The briefs also establish the reference point for all subsequent design work. Once approved, they define the boundaries within which the design team operates. Requests to change the fundamental direction after brief approval become formal scope changes rather than informal adjustments, because the approved brief is the documented baseline against which changes are measured.
Consistent Format Across Both Briefs
Although the Creative and Editorial Briefs are separate documents addressing different aspects of the project — visual design and content respectively — they must not be developed in isolation from each other. The client will expect that wherever the two documents overlap, the proposed solutions are complementary. A Creative Brief that proposes a minimalist, typography-driven visual style should not be paired with an Editorial Brief that proposes dense, table-heavy content structures.
The format of the two documents should be as similar as possible. Consistent structure makes it easier for clients to read both documents, cross-reference between them, and identify any gaps or contradictions.

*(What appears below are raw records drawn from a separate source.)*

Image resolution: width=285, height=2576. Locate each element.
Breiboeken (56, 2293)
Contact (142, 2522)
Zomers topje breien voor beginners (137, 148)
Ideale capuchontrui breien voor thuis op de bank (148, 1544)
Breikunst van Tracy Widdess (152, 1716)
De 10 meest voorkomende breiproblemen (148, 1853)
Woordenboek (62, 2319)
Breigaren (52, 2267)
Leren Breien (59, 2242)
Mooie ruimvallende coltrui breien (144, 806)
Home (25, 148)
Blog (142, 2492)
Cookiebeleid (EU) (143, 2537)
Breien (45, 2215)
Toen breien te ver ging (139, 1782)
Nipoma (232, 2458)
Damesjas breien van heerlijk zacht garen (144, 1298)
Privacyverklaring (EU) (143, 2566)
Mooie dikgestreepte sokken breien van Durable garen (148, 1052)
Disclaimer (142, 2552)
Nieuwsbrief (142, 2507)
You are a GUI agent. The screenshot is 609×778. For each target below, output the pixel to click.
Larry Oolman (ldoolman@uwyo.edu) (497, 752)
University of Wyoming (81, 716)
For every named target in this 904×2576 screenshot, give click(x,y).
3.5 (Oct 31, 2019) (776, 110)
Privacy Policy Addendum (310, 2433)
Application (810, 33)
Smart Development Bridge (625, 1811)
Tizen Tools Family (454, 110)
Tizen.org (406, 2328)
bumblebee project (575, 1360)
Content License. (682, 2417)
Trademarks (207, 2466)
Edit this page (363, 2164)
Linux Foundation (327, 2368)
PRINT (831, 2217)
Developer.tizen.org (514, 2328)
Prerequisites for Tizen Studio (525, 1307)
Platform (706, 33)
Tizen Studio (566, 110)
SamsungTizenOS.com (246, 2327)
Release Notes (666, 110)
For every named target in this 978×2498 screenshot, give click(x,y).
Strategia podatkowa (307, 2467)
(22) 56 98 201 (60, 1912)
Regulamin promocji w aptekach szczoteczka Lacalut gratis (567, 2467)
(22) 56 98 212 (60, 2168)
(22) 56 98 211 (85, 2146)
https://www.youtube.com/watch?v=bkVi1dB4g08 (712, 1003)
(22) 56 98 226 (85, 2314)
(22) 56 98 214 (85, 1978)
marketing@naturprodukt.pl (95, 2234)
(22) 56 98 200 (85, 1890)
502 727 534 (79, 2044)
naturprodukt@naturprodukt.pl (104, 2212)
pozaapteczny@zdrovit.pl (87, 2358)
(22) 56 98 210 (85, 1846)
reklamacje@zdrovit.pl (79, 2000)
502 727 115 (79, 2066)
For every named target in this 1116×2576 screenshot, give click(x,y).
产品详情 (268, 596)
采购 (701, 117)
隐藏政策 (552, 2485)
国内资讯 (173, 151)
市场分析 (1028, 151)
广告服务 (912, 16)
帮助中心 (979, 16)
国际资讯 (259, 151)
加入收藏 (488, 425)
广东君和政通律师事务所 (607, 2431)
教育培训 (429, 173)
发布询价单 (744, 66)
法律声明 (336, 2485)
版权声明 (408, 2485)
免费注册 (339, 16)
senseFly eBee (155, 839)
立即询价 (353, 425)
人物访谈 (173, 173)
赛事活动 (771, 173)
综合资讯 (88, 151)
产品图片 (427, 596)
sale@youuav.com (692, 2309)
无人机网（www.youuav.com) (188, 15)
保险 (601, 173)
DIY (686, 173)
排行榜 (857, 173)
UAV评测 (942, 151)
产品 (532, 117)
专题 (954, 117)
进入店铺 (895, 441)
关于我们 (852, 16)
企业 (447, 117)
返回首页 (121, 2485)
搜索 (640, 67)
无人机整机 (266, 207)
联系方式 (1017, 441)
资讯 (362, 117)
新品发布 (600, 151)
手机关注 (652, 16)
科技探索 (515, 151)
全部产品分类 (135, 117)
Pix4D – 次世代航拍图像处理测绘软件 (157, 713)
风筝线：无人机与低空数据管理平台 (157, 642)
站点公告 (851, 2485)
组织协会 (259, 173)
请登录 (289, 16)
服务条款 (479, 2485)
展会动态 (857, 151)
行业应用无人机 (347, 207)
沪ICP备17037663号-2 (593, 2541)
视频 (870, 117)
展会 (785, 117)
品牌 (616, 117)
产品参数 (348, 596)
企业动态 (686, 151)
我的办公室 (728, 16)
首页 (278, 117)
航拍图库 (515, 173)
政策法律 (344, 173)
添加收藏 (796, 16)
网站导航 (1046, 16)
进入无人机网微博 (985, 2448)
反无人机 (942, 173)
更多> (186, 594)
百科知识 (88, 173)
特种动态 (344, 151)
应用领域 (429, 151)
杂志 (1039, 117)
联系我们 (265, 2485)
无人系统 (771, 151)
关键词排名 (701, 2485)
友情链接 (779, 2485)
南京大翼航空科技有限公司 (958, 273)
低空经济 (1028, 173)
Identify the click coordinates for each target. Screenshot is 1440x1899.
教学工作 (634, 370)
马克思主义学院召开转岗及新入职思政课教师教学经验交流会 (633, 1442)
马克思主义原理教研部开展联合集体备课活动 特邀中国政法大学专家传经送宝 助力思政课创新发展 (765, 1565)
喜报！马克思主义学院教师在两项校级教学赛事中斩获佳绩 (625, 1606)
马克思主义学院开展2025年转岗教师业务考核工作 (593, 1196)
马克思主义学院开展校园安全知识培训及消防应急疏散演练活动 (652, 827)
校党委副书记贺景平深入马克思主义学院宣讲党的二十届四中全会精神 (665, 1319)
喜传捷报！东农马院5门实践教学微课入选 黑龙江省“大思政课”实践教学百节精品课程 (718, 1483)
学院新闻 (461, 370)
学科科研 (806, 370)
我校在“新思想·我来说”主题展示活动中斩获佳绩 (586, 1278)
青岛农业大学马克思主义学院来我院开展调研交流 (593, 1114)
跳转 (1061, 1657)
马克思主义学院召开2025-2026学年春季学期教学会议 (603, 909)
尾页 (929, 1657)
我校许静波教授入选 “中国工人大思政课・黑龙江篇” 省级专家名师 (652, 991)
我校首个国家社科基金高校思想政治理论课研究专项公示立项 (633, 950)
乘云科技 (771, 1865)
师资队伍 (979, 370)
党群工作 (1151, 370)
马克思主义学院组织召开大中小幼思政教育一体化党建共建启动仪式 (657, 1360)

When both briefs follow the same section sequence — objectives, audience, tone, approach, success metrics — the client can evaluate them as a coherent pair rather than two independent documents that happen to describe the same project.
In modern design workflows, both briefs are often maintained in the same collaborative workspace — a shared Notion database, a Confluence space, or a Google Drive folder — with cross-links between sections that address overlapping concerns. This structural proximity reinforces the requirement for consistency and makes it immediately visible when the two documents diverge.
Briefs as Communication Instruments
The Creative and Editorial Briefs occupy a specific position in the communication between the web team and the client. They are more formal than the exploratory discussions that precede them and less detailed than the Requirements Definition that follows. Their role is to translate the outcomes of the Discovery phase into a documented proposal that both parties can evaluate, discuss, and approve.
If the briefs reflect a shared understanding of the project direction, they become the framework for the more detailed documents that follow — the Requirements Definition, the content strategy, the design system specification. If they reveal differences in understanding, they provide a structured starting point for the discussion needed to resolve those differences. In both cases, the brief serves its purpose: it makes the project's direction explicit and creates a documented record of what was agreed before detailed work begins.
Question: What roles do the Creative and Editorial Briefs play in communication between the web team and the client?
Answer: The briefs formalize the ideas discussed between the parties during Discovery and present them as a coherent proposal for client review. They allow both groups to verify that they share the same project vision. Where differences exist, the briefs are the starting point for the discussion needed to reach alignment. Where consensus exists, they are the foundation for the detailed specifications that guide all subsequent design and development work.